Kadavar – I Just Want To Be A Sound

Release Date: Out Now

Words: Ash Nash

Kadavar – I Just Want To Be A Sound - "...a full-body reset...it's bloody brilliant."
Kadavar – I Just Want To Be A Sound – “…a full-body reset…it’s bloody brilliant.”

I Just Want To Be A Sound is not a rock record in any traditional sense. It is a full-body reset. A quietly radical, electronic rebirth that ditches distortion pedals for introspection and trades riffs for resonance. And it’s bloody brilliant.

Opening with the hypnotic title track, the album gently unfolds like a message in a bottle from deep space. “I just want to be a sound / I go up, I go down,” sings Lupus Lindemann with a softness that sounds almost weightless, floating over shimmering synths and warm ambient swells.

That kind of anthem is a mantra, that quiet declaration of freedom, of striking and beautiful impermanence. 

Hysteria creeps in next, full of jittery tension and analogue anxiety. Minimalist electronics twitch and pulse like nerves misfiring while the rhythm pushes forward with an uneasy urgency. It is both claustrophobic and strangely comforting, like watching the sunrise after a sleepless night.

By the time Regeneration kicks in, the direction is clear. This is Kadavar reprogramming their DNA, tapping into a cosmic Krautrock pulse that echoes the motorik drive of Neu! and the synth haze of Tangerine Dream, but always filtered through their unmistakable sonic lens.

It is an evolution in real-time, and it is mesmerising.

Let Me Be A Shadow slows things down again, offering something ghostly and cinematic. A sigh of a song that lingers in the corners of the room. Meanwhile, Sunday Mornings is a proper standout, dripping with lo-fi melancholy and that post-party quiet where everything feels more fragile.

It is a track that does not try to impress, and that is exactly why it hits so hard.

Scar On My Guitar is the closest nod to their past. Think desert blues rather than doom riffs, with fuzz toned down to a haunted hum. It is a tune heavy with reflection as if sifting through old photographs and finding ghosts in the grain.

And then there is Strange Thoughts, a woozy, dreamlike instrumental that feels like it’s playing through a submarine radio from a distant planet. This is weird in all the right ways. Truth brings us back to something more grounded, built on hypnotic repetition and trance-like simplicity, while Star flickers with icy calm, like watching distant lights blink from an orbital station.

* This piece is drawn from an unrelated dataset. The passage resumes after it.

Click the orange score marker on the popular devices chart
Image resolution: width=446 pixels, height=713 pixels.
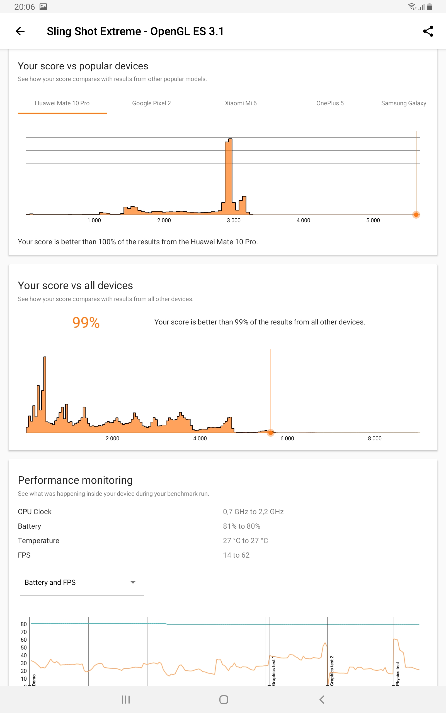(x=416, y=215)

The closing track, Until The End, is an emotional full stop. A soft, slow-burning piece that feels like a farewell letter sealed with stardust. It is beautiful, and it lingers long after it ends.

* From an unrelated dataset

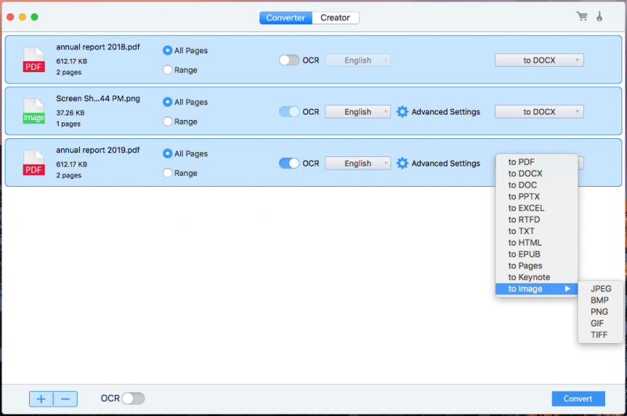Click the PDF icon for annual report 2019
This screenshot has height=416, width=627.
pos(34,163)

Released on Hamburg’s Clouds Hill, Germany’s analogue temple of sound, you can feel the warmth and intention baked into every moment. This is not just a record. It is an experience.

Kadavar - Rough Trade East, London - 13 May 2025. Photo: Ash Nash/MetalTalk
Kadavar – Rough Trade East, London – 13 May 2025. Photo: Ash Nash/MetalTalk

Available on limited rosé vinyl (yes, it’s as lush as it sounds), CD, and digital, it’s the kind of album you will want to own, hold, and return to in quiet moments.

Kadavar are not chasing trends. They are not trying to recreate past glories. With I Just Want To Be A Sound, they are doing something much braver: letting go. Floating forward. Becoming something new.

This is not a reinvention. It is a rebirth, and for those willing to follow them into the ether, it is nothing short of magic.

A late-night listen. A headphones-on drift. A beautiful, shimmering testament to change, space, and sonic soul-searching.